In the interview below, reproduce the passage that begins at the words "SK: That’s a" and stops after the words "made them up?".

Start of Document extract

AC: You’ve mentioned how studying music in an academic setting can be very stifling. How have you managed to carve out your own sound and be original in your creative process while taking up music theory classes? 

SK: That’s a good question. I think for the most part studying classical music has been really refreshing. You can pull things from old pieces or see how other composers have done what they’ve done with chord progressions and notes because we are all given the same scale based on the system that we use, which is the piano. We talked about the melding of genres before and I think maybe back in the ’60s or ’70s, or the beginning of rock or disco is when people started to push the blurred areas between genres. Whether it may be pop and rock, or disco and hip hop, or dance and indie, they discovered a whole entire crazy landscape for originality. But it’s only because they’re pushing against the need to be mainstream. Or maybe you can also dig into the most basic version of the mainstream and discover something new. Do these lines exist at all or have we just made them up?

AC: “The King” initially went viral after a TikTok you had made. Another TikTok of yours went viral too, in which you challenged the notion that there are no female music producers. Could you have predicted the role of social media in your rise as an artist? 

SK: No. Not at all. When I was at home in Connecticut during the pandemic, my mind was so filled with so much stuff from social media that it was so overwhelming. So I definitely didn’t think that it would be the thing that I would use to talk about music or to make it at all. And it’s been so surprising. I’m just surprised by the platform every time I use it. It’s ridiculous how much it can do for independent artists. There’s this idea of “I found this” and less of This has come to me. There’s some sense of agency in I found them. I can share them with other people. It’s such an odd satisfaction cycle that the algorithm has. It incentivizes people to go and find other people’s music. I get to play SXSW and I get to have a show because of that. That’s crazy. It’s kind of insane. But it’s exciting, also.

AC: You are not only a woman in the music industry, but you are also of Chinese-American descent. How do you think these two identifies play a role in the way you are perceived as an artist, versus the way you wish to be perceived?

End of Document extract
Start of Supplied entries

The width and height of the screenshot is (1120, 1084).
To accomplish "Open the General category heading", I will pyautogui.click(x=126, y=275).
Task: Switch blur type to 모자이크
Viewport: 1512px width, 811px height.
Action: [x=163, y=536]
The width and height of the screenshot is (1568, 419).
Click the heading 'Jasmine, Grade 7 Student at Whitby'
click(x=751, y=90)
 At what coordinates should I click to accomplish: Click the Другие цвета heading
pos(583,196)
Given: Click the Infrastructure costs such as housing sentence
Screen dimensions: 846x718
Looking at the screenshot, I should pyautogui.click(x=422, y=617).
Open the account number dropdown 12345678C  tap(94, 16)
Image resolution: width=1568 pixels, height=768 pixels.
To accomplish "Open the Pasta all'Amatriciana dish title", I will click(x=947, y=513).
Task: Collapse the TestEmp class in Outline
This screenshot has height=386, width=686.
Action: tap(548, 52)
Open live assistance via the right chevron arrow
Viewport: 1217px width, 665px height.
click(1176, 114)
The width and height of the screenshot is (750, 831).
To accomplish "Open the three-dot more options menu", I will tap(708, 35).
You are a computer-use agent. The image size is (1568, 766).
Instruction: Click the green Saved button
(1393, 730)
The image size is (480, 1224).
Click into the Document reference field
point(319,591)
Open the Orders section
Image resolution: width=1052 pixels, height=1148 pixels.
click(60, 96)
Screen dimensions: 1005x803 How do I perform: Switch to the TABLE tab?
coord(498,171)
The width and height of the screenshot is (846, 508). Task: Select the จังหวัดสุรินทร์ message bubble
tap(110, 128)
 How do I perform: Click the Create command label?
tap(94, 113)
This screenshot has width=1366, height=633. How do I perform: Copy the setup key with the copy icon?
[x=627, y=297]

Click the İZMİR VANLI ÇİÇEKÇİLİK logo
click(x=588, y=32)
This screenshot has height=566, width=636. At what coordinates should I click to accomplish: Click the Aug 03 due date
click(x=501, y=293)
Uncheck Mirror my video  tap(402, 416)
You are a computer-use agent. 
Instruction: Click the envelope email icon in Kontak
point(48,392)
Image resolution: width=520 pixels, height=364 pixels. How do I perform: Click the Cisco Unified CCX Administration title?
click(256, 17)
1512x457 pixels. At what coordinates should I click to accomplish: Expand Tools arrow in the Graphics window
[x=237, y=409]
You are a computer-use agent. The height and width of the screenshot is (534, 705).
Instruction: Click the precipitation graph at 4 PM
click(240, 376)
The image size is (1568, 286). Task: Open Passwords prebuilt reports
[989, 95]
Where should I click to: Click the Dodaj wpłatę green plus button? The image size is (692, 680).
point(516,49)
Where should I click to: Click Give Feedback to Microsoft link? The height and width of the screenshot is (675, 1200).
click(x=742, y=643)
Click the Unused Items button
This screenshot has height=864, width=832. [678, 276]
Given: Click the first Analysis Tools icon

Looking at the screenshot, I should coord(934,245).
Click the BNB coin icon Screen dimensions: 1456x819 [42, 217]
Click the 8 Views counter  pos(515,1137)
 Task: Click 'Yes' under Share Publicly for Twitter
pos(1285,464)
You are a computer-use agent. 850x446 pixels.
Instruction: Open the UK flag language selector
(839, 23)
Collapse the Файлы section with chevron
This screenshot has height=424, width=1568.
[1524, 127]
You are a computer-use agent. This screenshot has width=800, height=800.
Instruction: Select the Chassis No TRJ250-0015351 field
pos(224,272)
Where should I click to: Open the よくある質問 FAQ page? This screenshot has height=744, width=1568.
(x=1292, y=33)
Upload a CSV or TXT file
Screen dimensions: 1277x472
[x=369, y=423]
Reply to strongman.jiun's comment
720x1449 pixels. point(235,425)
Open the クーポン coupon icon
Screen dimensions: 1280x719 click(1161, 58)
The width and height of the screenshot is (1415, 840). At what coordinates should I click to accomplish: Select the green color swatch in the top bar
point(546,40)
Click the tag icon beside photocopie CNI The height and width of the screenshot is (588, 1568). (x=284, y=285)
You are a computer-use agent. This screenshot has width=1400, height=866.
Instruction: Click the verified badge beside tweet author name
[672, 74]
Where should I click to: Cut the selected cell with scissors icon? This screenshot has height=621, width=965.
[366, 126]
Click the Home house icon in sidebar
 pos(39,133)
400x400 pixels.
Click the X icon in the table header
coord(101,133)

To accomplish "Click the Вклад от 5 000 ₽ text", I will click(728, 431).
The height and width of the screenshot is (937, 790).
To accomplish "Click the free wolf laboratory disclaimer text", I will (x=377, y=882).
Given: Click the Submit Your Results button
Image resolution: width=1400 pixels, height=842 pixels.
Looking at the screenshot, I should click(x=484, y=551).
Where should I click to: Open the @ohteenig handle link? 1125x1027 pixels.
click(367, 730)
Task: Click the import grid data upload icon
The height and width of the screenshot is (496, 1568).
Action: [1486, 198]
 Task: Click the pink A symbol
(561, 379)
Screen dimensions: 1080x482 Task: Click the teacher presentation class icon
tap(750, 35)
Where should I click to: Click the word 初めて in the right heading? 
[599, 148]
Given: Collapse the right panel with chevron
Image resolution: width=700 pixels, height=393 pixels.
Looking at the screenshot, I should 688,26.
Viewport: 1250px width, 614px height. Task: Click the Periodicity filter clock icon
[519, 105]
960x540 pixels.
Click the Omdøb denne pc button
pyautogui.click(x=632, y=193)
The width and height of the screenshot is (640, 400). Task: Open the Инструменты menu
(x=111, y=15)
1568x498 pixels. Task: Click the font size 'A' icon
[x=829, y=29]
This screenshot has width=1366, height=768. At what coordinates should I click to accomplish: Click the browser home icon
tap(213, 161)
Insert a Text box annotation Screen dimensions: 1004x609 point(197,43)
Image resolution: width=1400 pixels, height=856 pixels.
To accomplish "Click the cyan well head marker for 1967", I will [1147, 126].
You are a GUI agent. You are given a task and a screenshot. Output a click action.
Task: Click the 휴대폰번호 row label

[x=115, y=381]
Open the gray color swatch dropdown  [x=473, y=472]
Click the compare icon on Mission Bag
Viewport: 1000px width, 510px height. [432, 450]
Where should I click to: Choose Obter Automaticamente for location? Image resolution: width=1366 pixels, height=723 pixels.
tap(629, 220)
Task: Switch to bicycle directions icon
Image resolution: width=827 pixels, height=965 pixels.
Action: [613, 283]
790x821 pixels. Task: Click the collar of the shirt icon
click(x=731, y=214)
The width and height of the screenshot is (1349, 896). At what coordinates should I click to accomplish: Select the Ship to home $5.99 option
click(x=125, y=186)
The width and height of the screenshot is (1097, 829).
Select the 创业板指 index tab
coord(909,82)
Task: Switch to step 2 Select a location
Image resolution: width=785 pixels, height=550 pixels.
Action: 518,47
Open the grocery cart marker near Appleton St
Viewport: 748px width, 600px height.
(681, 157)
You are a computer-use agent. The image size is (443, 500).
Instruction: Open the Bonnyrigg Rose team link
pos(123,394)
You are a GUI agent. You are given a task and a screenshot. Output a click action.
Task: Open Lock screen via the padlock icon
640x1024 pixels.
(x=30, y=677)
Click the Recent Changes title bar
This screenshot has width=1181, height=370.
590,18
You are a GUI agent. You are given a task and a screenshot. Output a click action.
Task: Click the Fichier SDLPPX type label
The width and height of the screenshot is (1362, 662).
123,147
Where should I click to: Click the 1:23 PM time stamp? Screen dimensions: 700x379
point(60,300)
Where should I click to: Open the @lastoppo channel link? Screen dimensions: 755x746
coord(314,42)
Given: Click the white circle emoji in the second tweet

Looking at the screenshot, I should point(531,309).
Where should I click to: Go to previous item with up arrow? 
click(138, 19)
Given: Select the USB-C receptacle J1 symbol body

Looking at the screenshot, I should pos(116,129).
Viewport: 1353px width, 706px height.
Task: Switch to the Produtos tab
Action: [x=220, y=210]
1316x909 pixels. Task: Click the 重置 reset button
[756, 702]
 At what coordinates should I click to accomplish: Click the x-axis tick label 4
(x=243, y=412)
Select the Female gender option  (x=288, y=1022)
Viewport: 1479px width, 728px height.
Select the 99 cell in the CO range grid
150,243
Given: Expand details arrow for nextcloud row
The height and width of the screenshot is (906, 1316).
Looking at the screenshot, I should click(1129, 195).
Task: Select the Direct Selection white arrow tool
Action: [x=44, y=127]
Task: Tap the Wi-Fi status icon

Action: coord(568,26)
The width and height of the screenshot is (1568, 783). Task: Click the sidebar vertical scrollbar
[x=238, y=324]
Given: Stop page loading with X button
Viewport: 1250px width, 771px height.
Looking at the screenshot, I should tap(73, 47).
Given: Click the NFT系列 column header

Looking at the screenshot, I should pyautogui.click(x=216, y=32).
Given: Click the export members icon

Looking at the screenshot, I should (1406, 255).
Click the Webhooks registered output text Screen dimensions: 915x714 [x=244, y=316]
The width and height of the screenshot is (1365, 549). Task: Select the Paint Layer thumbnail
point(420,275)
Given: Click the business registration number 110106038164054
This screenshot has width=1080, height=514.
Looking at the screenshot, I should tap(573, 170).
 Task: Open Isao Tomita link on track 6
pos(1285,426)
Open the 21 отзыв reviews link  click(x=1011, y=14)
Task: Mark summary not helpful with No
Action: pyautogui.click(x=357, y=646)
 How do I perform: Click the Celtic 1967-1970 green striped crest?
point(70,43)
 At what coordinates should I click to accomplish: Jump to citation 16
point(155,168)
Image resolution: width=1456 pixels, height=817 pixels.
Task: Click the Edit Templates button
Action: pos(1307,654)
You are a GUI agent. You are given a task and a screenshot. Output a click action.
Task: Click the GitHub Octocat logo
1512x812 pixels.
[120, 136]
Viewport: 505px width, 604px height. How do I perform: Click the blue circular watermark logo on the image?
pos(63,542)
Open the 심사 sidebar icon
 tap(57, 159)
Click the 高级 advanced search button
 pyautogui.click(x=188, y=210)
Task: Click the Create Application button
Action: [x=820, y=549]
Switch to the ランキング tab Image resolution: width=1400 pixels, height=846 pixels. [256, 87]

End of Supplied entries

Answer section:
SK: That’s a good question. I think for the most part studying classical music has been really refreshing. You can pull things from old pieces or see how other composers have done what they’ve done with chord progressions and notes because we are all given the same scale based on the system that we use, which is the piano. We talked about the melding of genres before and I think maybe back in the ’60s or ’70s, or the beginning of rock or disco is when people started to push the blurred areas between genres. Whether it may be pop and rock, or disco and hip hop, or dance and indie, they discovered a whole entire crazy landscape for originality. But it’s only because they’re pushing against the need to be mainstream. Or maybe you can also dig into the most basic version of the mainstream and discover something new. Do these lines exist at all or have we just made them up?